EXCLUSIF. Face à la montée en puissance du Marketing Mix Modeling (MMM), le CESP propose un nouvel audit pour fiabiliser les modèles et aider le marché à gagner en transparence.
La multiplication des approches en matière de Marketing Mix Modeling — cet outil de mesure de l’efficacité publicitaire revenu en force avec la disparition des cookies tiers — suscite un besoin croissant de clarté et d’évaluation rigoureuse. Le CESP annonce ainsi le lancement d’un audit de déploiement MMM, conçu comme un outil d’objectivation pour les agences, les prestataires et les annonceurs.
« Avec nos échanges réguliers, que ce soit avec les agences, les pure players ou les annonceurs, nous avons eu de nombreux feedback sur un besoin de réassurance autour du MMM », explique Olivier Hays, CTO du CESP. « Chaque modèle est différent, les données varient, les approches mathématiques aussi. D’où la nécessité d’un audit capable d’évaluer l’ensemble de la chaîne de valeur, de l’acquisition de la donnée jusqu’à l’interprétation des résultats. »
Un référentiel structuré autour d’un questionnaire
La méthodologie repose sur un questionnaire structuré de 60 questions. Cinquante d’entre elles constituent un tronc commun centré sur les bonnes pratiques — parfois très techniques — et dix sont spécifiques à certaines typologies de modèles. Le CESP distingue ainsi les modèles simples, les approches intégrant des variables médias non linéaires, et les modèles prédictifs issus du machine learning.
« Nous avons identifié plusieurs familles de modèles, des plus simples à ceux qui introduisent davantage de complexité statistique. L’outil est évolutif et adaptatif selon le profil des MMM », précise Olivier Hays.
Chaque audit donne lieu à une note de synthèse personnalisée, un score de qualité globale et un avis indépendant sur le déploiement du MMM audité.
Un outil à disposition des annonceurs et de leurs prestataires
Le CESP entend s’adresser à l’ensemble des acteurs du marché. Les agences médias, parfois à la fois conceptrices et juges de leurs propres modèles, sont directement concernées.

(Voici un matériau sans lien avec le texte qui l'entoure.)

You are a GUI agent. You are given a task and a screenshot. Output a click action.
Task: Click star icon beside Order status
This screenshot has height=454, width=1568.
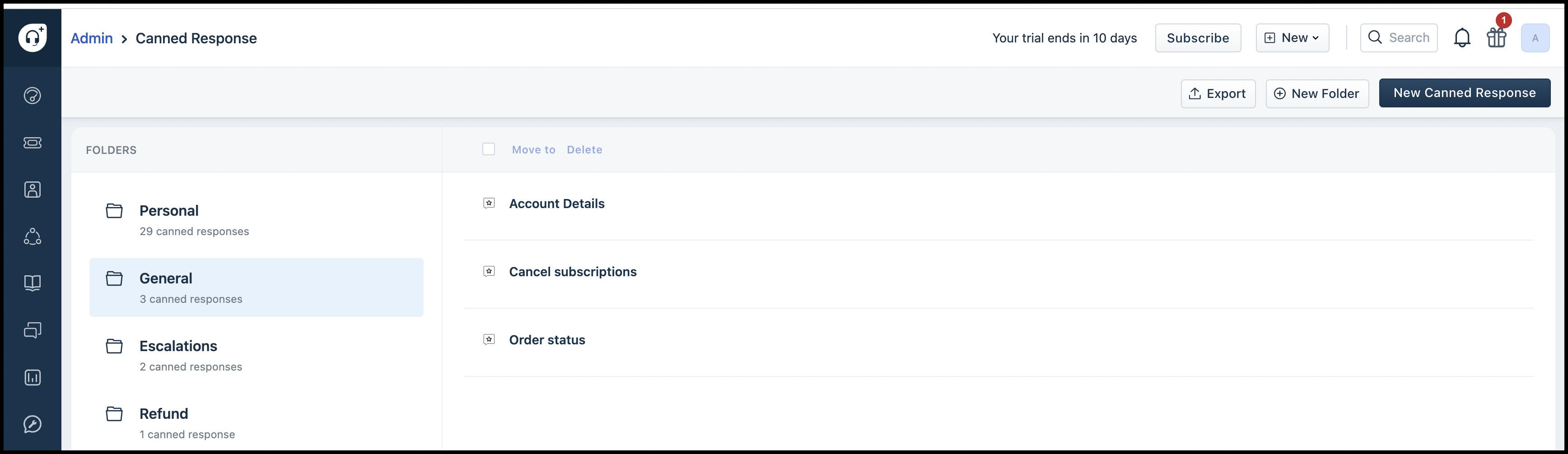(489, 339)

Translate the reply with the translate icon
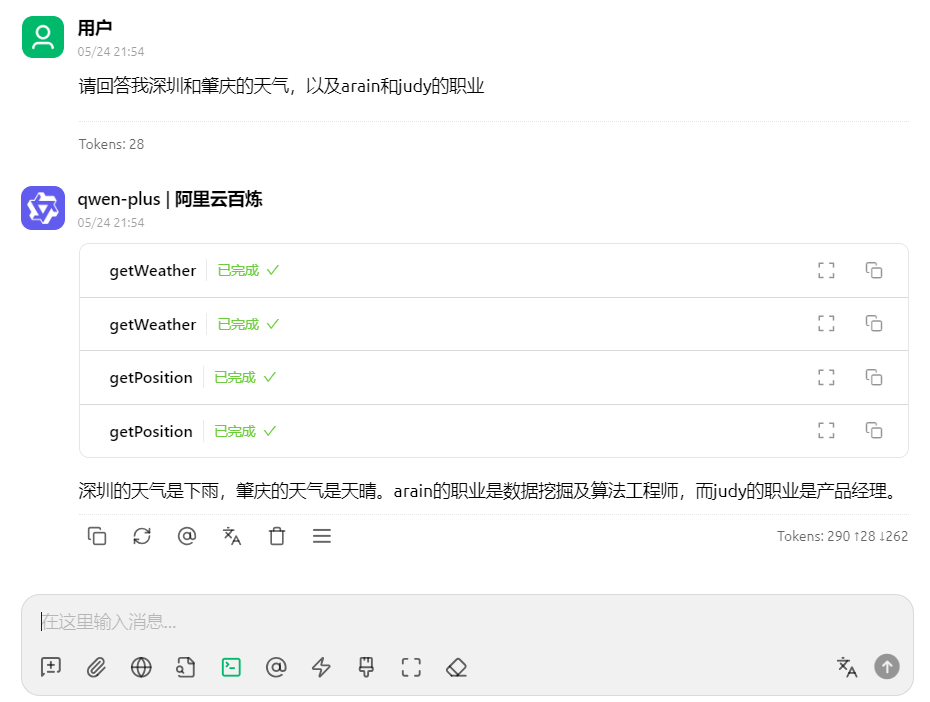[232, 536]
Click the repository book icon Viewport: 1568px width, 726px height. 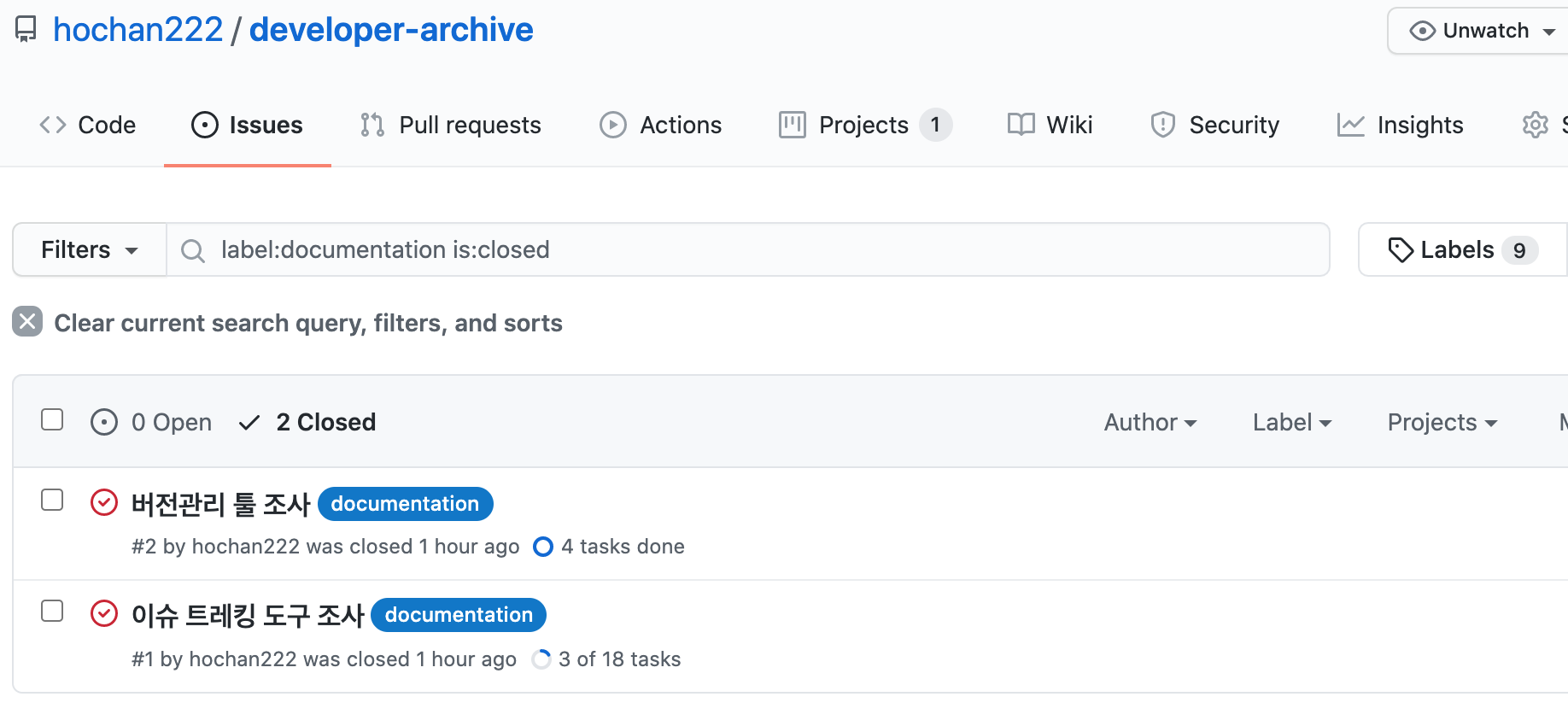click(x=26, y=30)
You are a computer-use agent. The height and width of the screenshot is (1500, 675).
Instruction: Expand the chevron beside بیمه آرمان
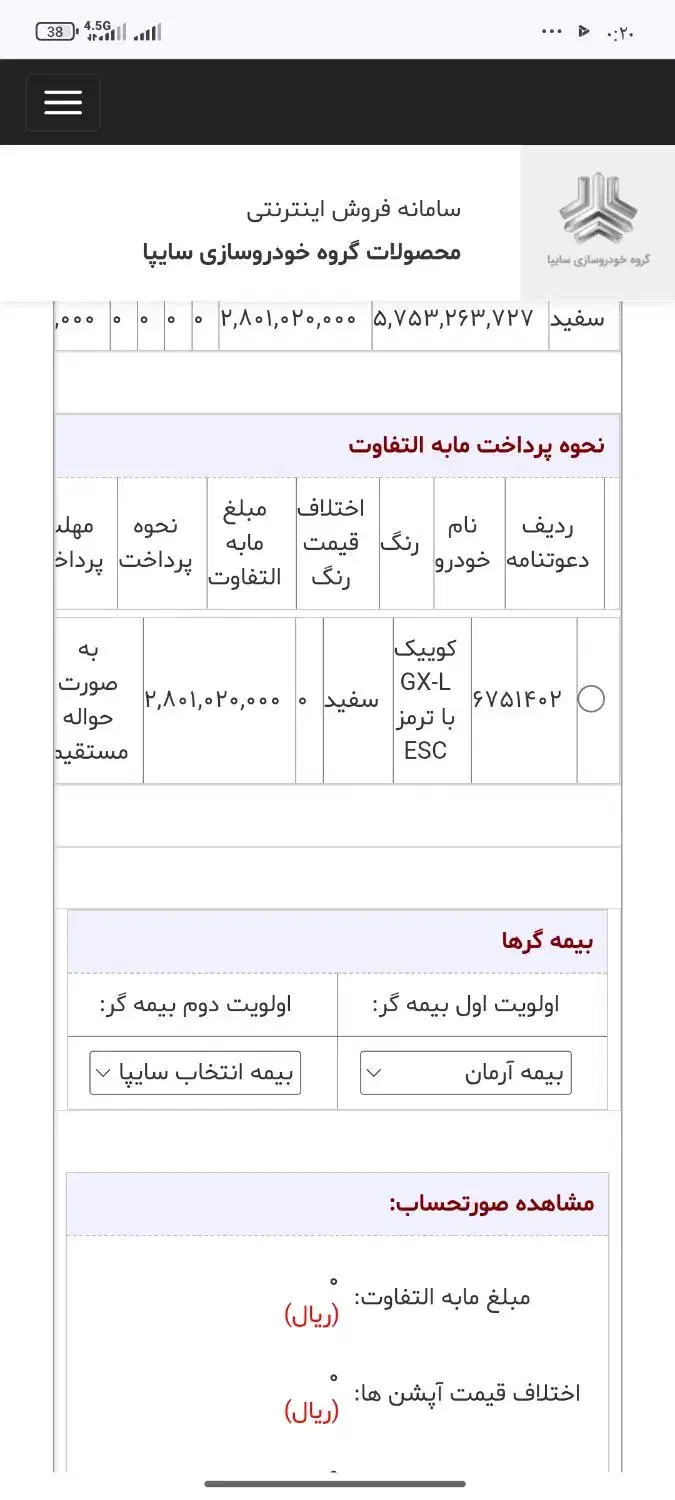[377, 1071]
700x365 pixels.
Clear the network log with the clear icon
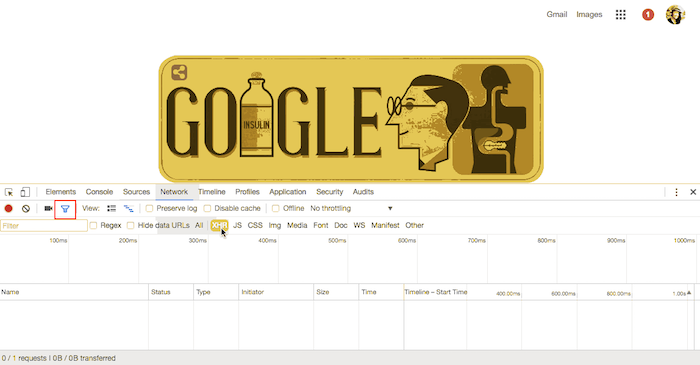tap(26, 208)
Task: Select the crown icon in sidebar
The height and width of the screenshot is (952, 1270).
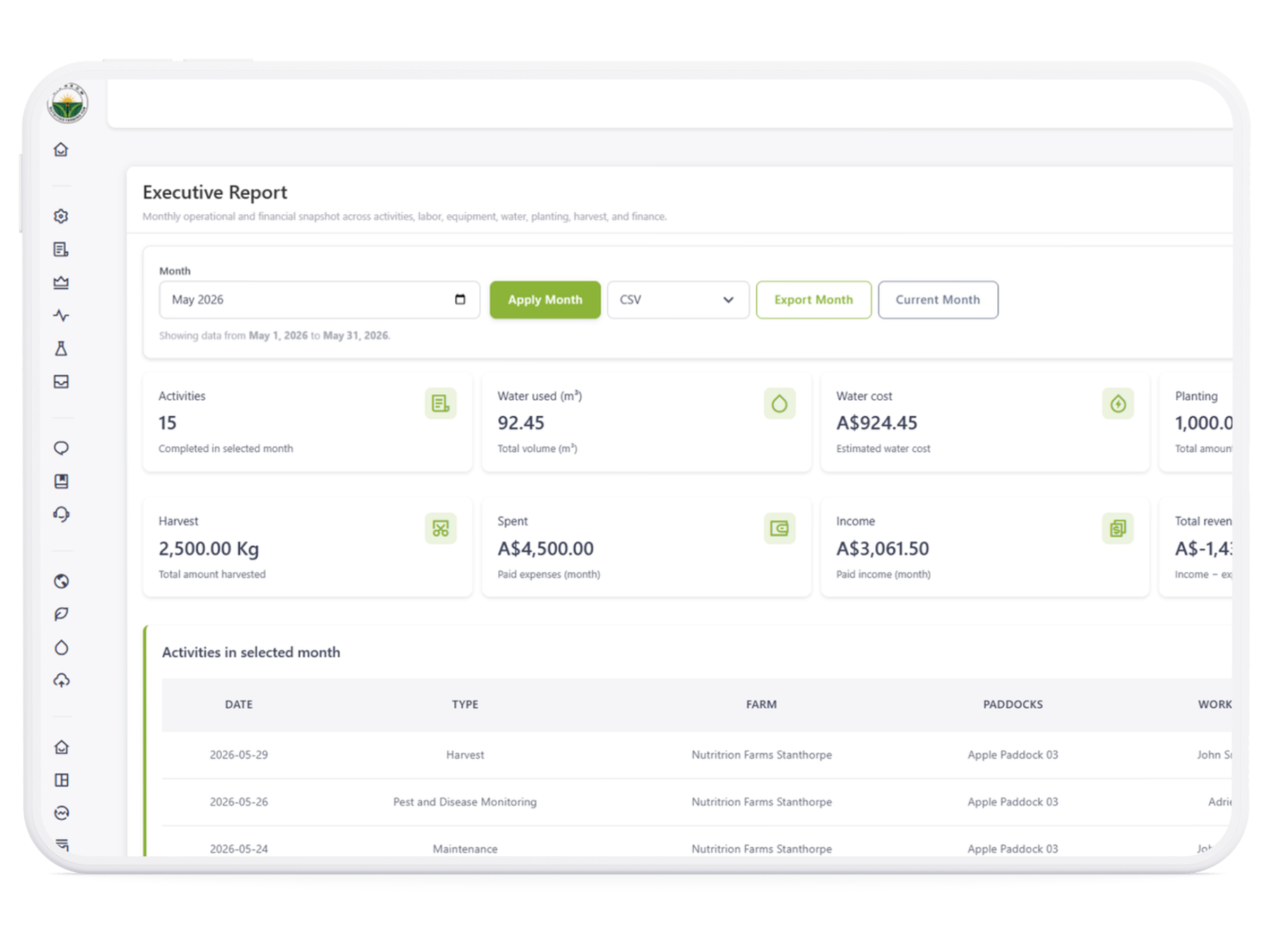Action: pos(61,282)
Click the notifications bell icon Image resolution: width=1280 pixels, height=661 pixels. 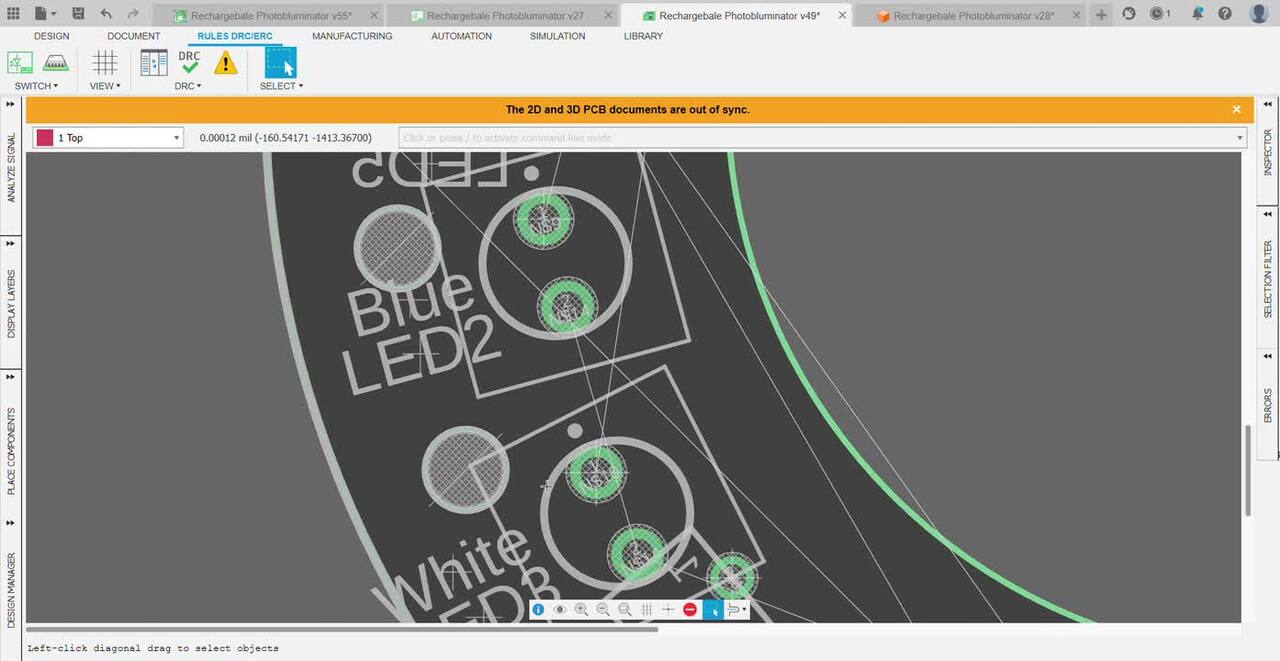[1197, 14]
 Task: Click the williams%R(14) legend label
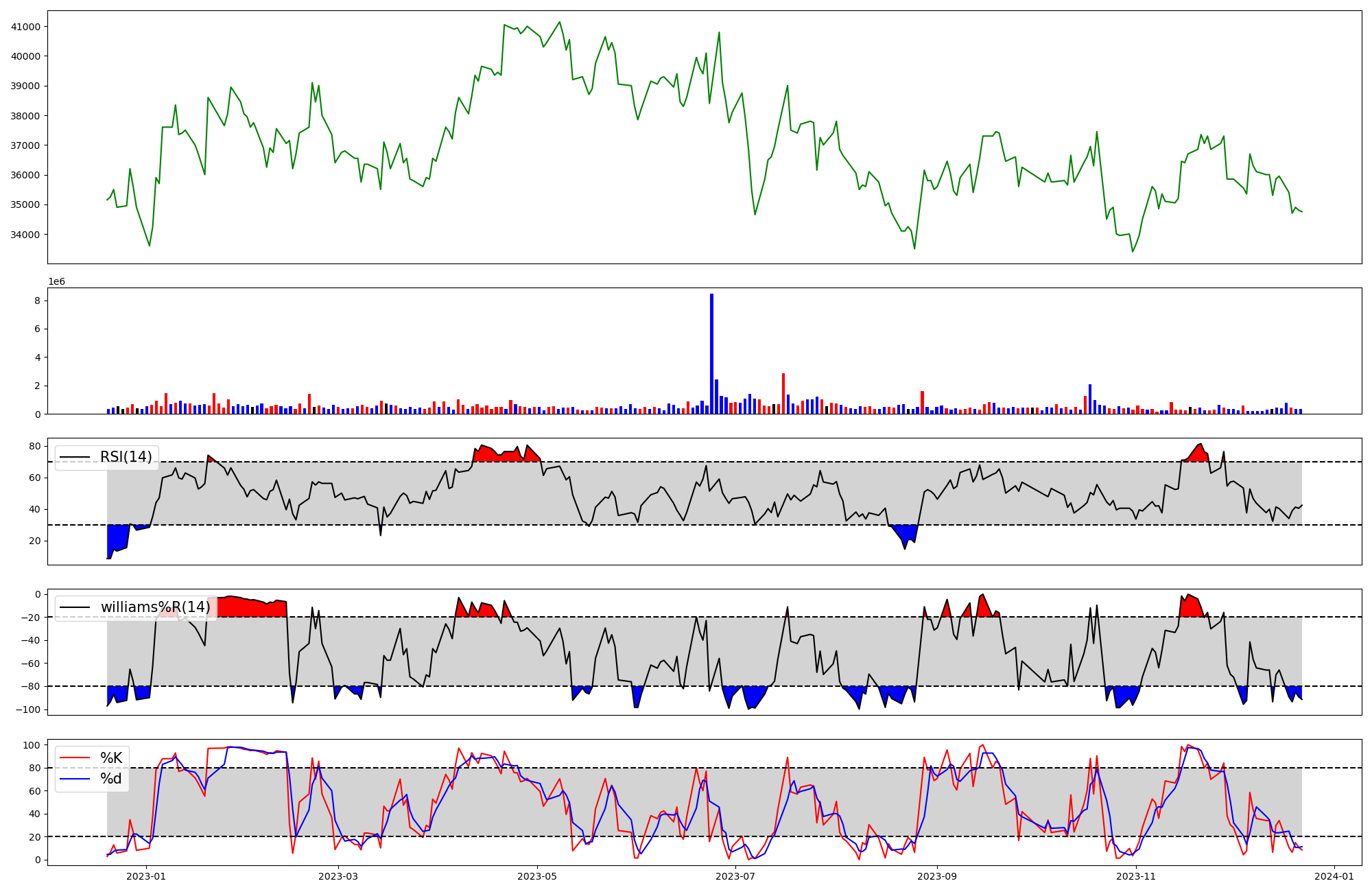coord(155,607)
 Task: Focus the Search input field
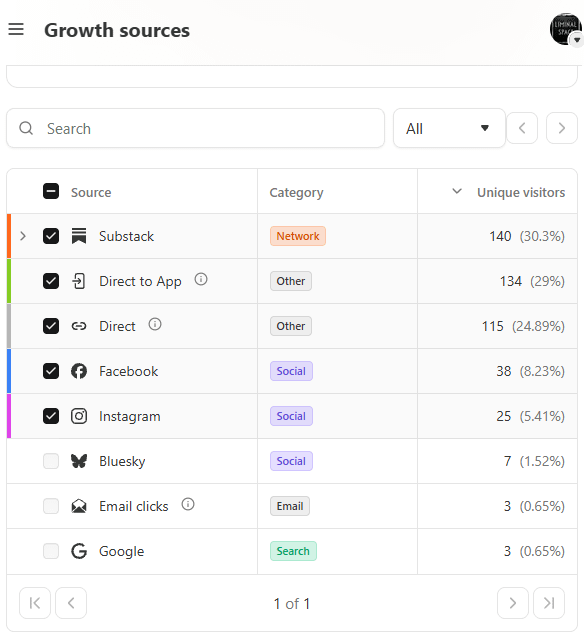(x=196, y=128)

Le regard d’un tiers est perçu comme une garantie supplémentaire.
« Les agences sont tout à fait éligibles. Et même volontaires : elles peuvent perçues comme juges et parties dans l’élaboration de leur stratégie média. Le fait qu’un tiers de confiance vienne apporter une validation extérieure est bien perçu par leurs clients », observe le CTO.
Selon lui, la majorité des grandes agences développent aujourd’hui leurs propres outils de MMM. Même les agences indépendantes suivent le mouvement. L’audit du CESP se veut donc un levier de transparence dans un paysage où les solutions se multiplient.
Une réponse aux enjeux de biais et de robustesse
L’un des objectifs de l’audit est de mieux identifier les biais potentiels dans les modèles. Même les solutions les plus répandues, comme celles de Google (Meridian), pourraient être passées au crible.
« Les biais, c’est le cœur de notre métier. Entre l’erreur moyenne et la variance, il faut trouver un équilibre. Ce que nous apportons, c’est une lecture indépendante des risques, avec des éléments de preuve pour chaque réponse apportée au questionnaire », souligne Olivier Hays. Le CESP privilégie une approche méthodologique rigoureuse, orientée vers la limitation des biais et l’identification des points d’instabilité dans les modèles.
Une synthèse plus courte, mais normée
Contrairement aux audits classiques, qui peuvent atteindre 40 à 50 pages, ce nouveau format se veut plus synthétique. La restitution finale prend la forme d’une synthèse de trois pages, avec une évaluation qualitative indépendante.
« Même si chaque prestataire adapte ses modèles, on retrouve toujours une certaine standardisation dans la démarche. Ce que l’on vient challenger, c’est justement ce tronc commun, pour mieux différencier les niveaux de rigueur et de transparence », conclut Olivier Hays.